━━━ Records shown ━━━
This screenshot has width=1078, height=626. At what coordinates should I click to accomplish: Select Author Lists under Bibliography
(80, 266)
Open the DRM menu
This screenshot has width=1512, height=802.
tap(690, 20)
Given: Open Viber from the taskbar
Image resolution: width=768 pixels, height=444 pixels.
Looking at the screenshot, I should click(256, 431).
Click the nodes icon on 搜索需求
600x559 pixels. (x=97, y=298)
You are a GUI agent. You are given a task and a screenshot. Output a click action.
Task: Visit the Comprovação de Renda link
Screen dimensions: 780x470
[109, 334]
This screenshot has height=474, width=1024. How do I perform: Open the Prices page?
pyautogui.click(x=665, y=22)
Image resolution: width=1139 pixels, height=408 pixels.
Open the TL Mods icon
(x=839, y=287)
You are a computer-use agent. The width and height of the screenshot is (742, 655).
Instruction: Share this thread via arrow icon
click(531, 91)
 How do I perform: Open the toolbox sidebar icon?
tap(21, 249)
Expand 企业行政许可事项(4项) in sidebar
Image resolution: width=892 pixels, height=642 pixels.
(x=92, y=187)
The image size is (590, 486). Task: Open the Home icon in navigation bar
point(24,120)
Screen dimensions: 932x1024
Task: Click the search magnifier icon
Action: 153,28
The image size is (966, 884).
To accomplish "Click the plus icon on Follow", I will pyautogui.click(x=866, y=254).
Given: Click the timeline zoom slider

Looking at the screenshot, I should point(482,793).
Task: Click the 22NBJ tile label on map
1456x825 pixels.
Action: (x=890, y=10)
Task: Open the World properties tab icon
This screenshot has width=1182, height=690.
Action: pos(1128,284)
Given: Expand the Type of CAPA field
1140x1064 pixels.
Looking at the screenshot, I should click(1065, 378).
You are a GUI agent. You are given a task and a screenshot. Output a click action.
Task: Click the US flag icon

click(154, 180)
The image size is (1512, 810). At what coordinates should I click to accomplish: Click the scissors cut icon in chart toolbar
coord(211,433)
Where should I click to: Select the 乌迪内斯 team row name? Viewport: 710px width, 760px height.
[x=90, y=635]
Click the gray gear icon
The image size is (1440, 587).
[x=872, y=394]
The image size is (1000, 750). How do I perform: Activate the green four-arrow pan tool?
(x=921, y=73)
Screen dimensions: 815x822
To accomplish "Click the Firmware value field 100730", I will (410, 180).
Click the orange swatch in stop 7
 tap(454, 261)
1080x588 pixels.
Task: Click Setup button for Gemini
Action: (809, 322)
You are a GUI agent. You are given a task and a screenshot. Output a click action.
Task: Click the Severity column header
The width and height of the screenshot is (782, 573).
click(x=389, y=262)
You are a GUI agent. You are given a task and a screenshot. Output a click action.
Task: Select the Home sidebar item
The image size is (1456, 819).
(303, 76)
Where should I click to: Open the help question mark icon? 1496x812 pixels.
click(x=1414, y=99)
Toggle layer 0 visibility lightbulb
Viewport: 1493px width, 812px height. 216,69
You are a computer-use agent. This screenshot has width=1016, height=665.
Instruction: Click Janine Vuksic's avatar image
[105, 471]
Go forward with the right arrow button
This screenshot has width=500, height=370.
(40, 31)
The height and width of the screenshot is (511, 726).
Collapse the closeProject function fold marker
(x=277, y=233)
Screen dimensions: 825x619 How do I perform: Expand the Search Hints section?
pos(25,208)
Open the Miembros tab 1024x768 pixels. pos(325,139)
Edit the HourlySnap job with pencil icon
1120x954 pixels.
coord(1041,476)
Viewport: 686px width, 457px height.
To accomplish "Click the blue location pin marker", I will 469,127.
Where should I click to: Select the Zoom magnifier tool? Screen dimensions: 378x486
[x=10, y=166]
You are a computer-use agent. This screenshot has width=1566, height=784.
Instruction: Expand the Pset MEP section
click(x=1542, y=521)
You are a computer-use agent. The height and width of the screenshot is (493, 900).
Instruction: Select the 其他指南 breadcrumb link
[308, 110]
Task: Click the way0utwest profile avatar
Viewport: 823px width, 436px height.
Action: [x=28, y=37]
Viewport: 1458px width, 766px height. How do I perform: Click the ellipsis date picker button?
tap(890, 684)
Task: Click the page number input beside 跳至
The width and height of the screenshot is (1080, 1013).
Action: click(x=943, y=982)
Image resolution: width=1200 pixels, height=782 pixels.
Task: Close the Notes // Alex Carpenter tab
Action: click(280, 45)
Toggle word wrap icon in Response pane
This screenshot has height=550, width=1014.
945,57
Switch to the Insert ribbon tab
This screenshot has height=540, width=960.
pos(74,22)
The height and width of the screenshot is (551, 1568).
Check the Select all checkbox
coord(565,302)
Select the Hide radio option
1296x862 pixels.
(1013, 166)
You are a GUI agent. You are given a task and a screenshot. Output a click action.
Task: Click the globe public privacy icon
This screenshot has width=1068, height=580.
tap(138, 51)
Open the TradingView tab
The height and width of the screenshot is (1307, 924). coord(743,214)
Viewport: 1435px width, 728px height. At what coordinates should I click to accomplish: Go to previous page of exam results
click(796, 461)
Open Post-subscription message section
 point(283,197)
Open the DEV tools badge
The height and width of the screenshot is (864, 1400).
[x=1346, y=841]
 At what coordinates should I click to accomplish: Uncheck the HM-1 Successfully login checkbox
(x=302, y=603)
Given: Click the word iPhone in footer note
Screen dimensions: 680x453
━━━
» Short problem:
Reproduce the entire listing above, substituting "interface agent" for each occurrence of "GUI agent" and leaving everything else unchanged.

» Answer to the problem:
This screenshot has width=1078, height=626. At what coordinates should I click to accomplish: Select Author Lists under Bibliography
(80, 266)
Open the DRM menu
This screenshot has width=1512, height=802.
tap(690, 20)
Given: Open Viber from the taskbar
Image resolution: width=768 pixels, height=444 pixels.
Looking at the screenshot, I should click(256, 431).
Click the nodes icon on 搜索需求
600x559 pixels. (x=97, y=298)
You are a interface agent. You are given a task and a screenshot. Output a click action.
Task: Visit the Comprovação de Renda link
Screen dimensions: 780x470
[109, 334]
This screenshot has height=474, width=1024. How do I perform: Open the Prices page?
pyautogui.click(x=665, y=22)
Image resolution: width=1139 pixels, height=408 pixels.
Open the TL Mods icon
(x=839, y=287)
You are a computer-use agent. The width and height of the screenshot is (742, 655).
Instruction: Share this thread via arrow icon
click(531, 91)
 How do I perform: Open the toolbox sidebar icon?
tap(21, 249)
Expand 企业行政许可事项(4项) in sidebar
Image resolution: width=892 pixels, height=642 pixels.
(x=92, y=187)
The image size is (590, 486). Task: Open the Home icon in navigation bar
point(24,120)
Screen dimensions: 932x1024
Task: Click the search magnifier icon
Action: 153,28
The image size is (966, 884).
To accomplish "Click the plus icon on Follow", I will pyautogui.click(x=866, y=254).
Given: Click the timeline zoom slider

Looking at the screenshot, I should point(482,793).
Task: Click the 22NBJ tile label on map
1456x825 pixels.
Action: (x=890, y=10)
Task: Open the World properties tab icon
This screenshot has width=1182, height=690.
Action: pos(1128,284)
Given: Expand the Type of CAPA field
1140x1064 pixels.
Looking at the screenshot, I should click(1065, 378).
You are a interface agent. You are given a task and a screenshot. Output a click action.
Task: Click the US flag icon

click(154, 180)
The image size is (1512, 810). At what coordinates should I click to accomplish: Click the scissors cut icon in chart toolbar
coord(211,433)
Where should I click to: Select the 乌迪内斯 team row name? Viewport: 710px width, 760px height.
[x=90, y=635]
Click the gray gear icon
The image size is (1440, 587).
[x=872, y=394]
The image size is (1000, 750). How do I perform: Activate the green four-arrow pan tool?
(x=921, y=73)
Screen dimensions: 815x822
To accomplish "Click the Firmware value field 100730", I will (410, 180).
Click the orange swatch in stop 7
 tap(454, 261)
1080x588 pixels.
Task: Click Setup button for Gemini
Action: (809, 322)
You are a interface agent. You are given a task and a screenshot. Output a click action.
Task: Click the Severity column header
The width and height of the screenshot is (782, 573).
click(x=389, y=262)
You are a interface agent. You are given a task and a screenshot. Output a click action.
Task: Select the Home sidebar item
The image size is (1456, 819).
(303, 76)
Where should I click to: Open the help question mark icon? 1496x812 pixels.
click(x=1414, y=99)
Toggle layer 0 visibility lightbulb
Viewport: 1493px width, 812px height. 216,69
You are a computer-use agent. This screenshot has width=1016, height=665.
Instruction: Click Janine Vuksic's avatar image
[105, 471]
Go forward with the right arrow button
This screenshot has width=500, height=370.
(40, 31)
The height and width of the screenshot is (511, 726).
Collapse the closeProject function fold marker
(x=277, y=233)
Screen dimensions: 825x619 How do I perform: Expand the Search Hints section?
pos(25,208)
Open the Miembros tab 1024x768 pixels. pos(325,139)
Edit the HourlySnap job with pencil icon
1120x954 pixels.
coord(1041,476)
Viewport: 686px width, 457px height.
To accomplish "Click the blue location pin marker", I will 469,127.
Where should I click to: Select the Zoom magnifier tool? Screen dimensions: 378x486
[x=10, y=166]
You are a computer-use agent. This screenshot has width=1566, height=784.
Instruction: Expand the Pset MEP section
click(x=1542, y=521)
You are a computer-use agent. The height and width of the screenshot is (493, 900).
Instruction: Select the 其他指南 breadcrumb link
[308, 110]
Task: Click the way0utwest profile avatar
Viewport: 823px width, 436px height.
Action: [x=28, y=37]
Viewport: 1458px width, 766px height. How do I perform: Click the ellipsis date picker button?
tap(890, 684)
Task: Click the page number input beside 跳至
The width and height of the screenshot is (1080, 1013).
Action: click(x=943, y=982)
Image resolution: width=1200 pixels, height=782 pixels.
Task: Close the Notes // Alex Carpenter tab
Action: click(280, 45)
Toggle word wrap icon in Response pane
This screenshot has height=550, width=1014.
945,57
Switch to the Insert ribbon tab
This screenshot has height=540, width=960.
pos(74,22)
The height and width of the screenshot is (551, 1568).
Check the Select all checkbox
coord(565,302)
Select the Hide radio option
1296x862 pixels.
(1013, 166)
You are a interface agent. You are given a task and a screenshot. Output a click action.
Task: Click the globe public privacy icon
This screenshot has width=1068, height=580.
tap(138, 51)
Open the TradingView tab
The height and width of the screenshot is (1307, 924). coord(743,214)
Viewport: 1435px width, 728px height. At what coordinates should I click to accomplish: Go to previous page of exam results
click(796, 461)
Open Post-subscription message section
 point(283,197)
Open the DEV tools badge
The height and width of the screenshot is (864, 1400).
[x=1346, y=841]
 At what coordinates should I click to accomplish: Uncheck the HM-1 Successfully login checkbox
(x=302, y=603)
Given: Click the word iPhone in footer note
Screen dimensions: 680x453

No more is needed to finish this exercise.